Student athlete makes good on Promise scholarship
Release Date: 2/24/2012
Student athletes face their own set of challenges in college - out-of-town games and hours spent in practice, on top of studying and attending class and the 1,001 other tasks of university life. But those with the mettle rise above and succeed anyhow.
Christian Ridings, a senior from El Dorado, Ark., is majoring in Physical Education with a Health minor. He is also a recipient of the El Dorado Promise scholarship.
Christian Ridings is one such student. A senior from El Dorado, Arkansas, Ridings has majored in Physical Education with a Health minor and plays on the Ozarks soccer team. He is also a recipient of the El Dorado Promise scholarship, a program established in 2007 through a $50 million commitment by Murphy Oil Corporation to El Dorado. The scholarship allows graduates of El Dorado Public Schools the opportunity to earn college degrees tuition-free.
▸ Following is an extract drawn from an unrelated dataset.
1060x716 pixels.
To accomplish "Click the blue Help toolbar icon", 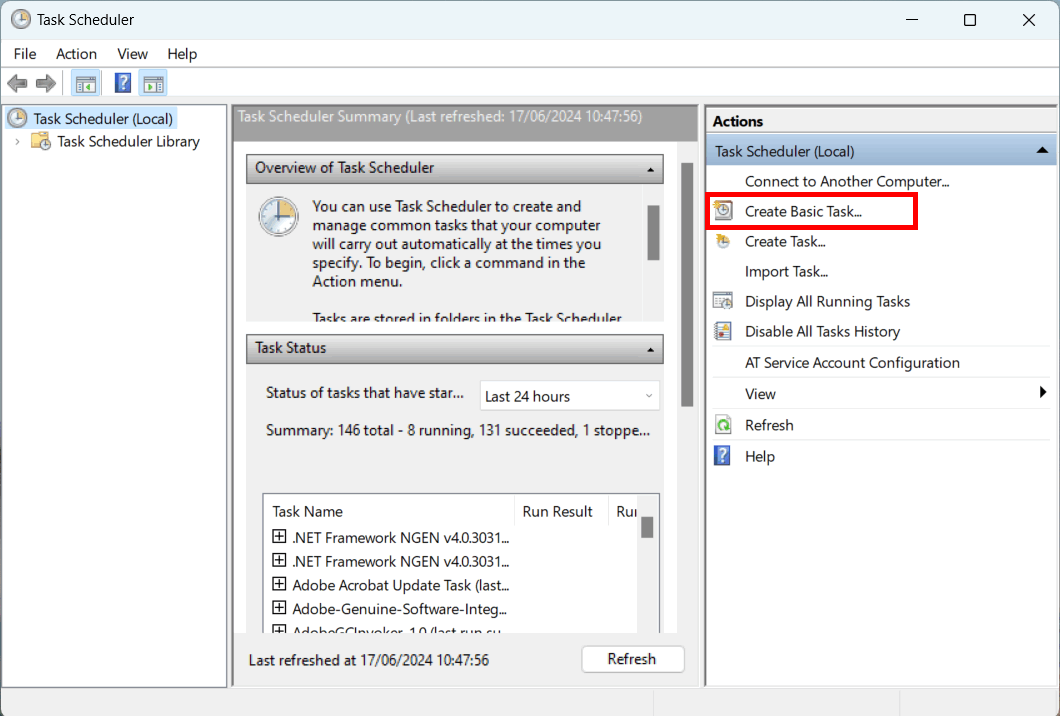I will (x=123, y=84).
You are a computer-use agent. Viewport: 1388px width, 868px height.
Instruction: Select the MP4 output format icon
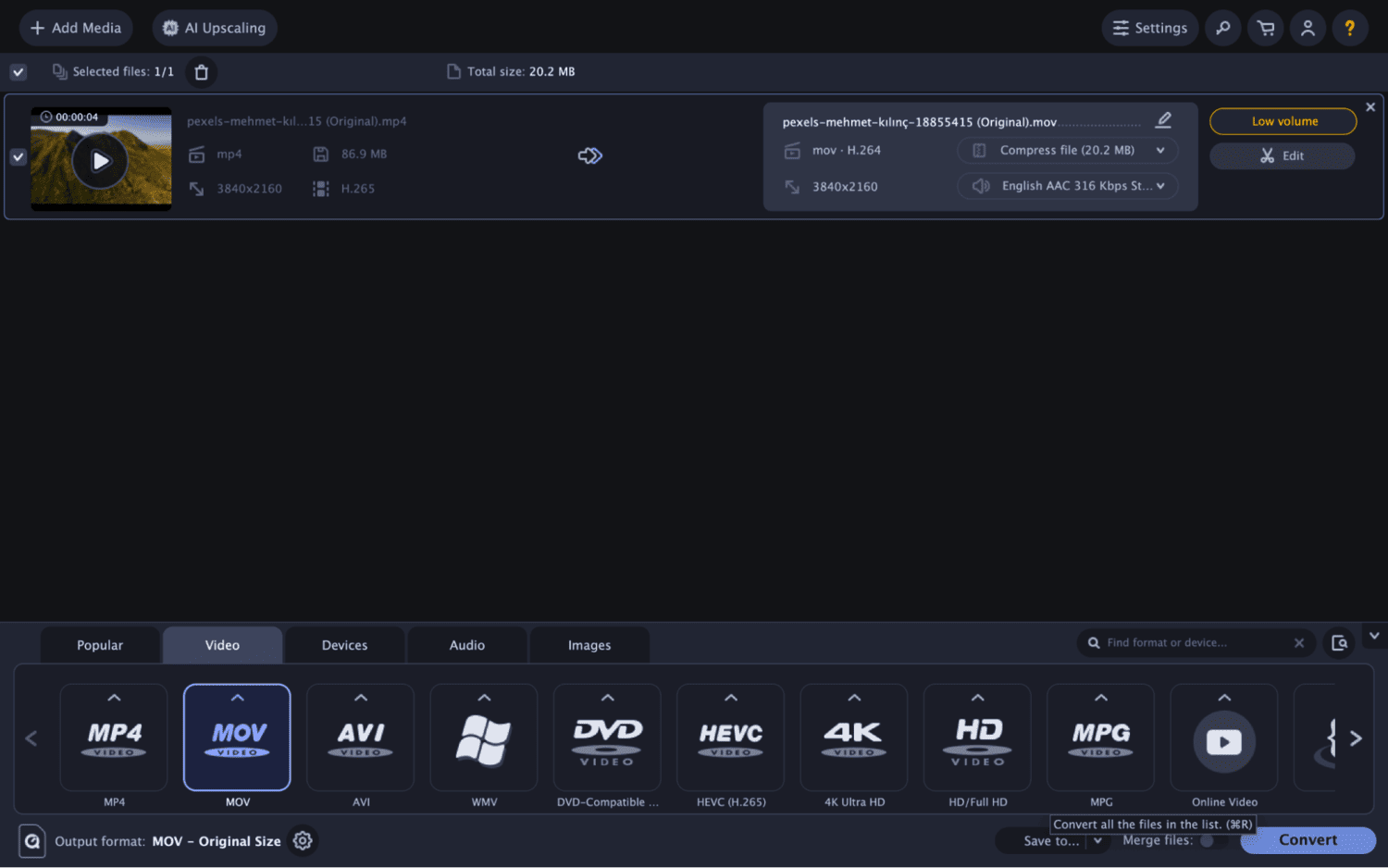pyautogui.click(x=113, y=738)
"I knew up front I liked Ozarks because of the size of the campus and the location," Ridings said. "I love to do outdoor stuff and there are endless opportunities here for that. I like to have a close-knit group of friends and be on a first name basis, and although it's kind of cliché, I knew I wouldn't just be a number here."
This feeling extended to his classes as well. "I was looking at a couple different schools initially," he said, "and one of the main things that sealed the deal for me was how friendly the teachers were here, because I knew I'd have to put in a lot of effort academically, so I knew that would be a big help being able to email the teachers or even being offered the teacher's own cell phone number. That was huge to me."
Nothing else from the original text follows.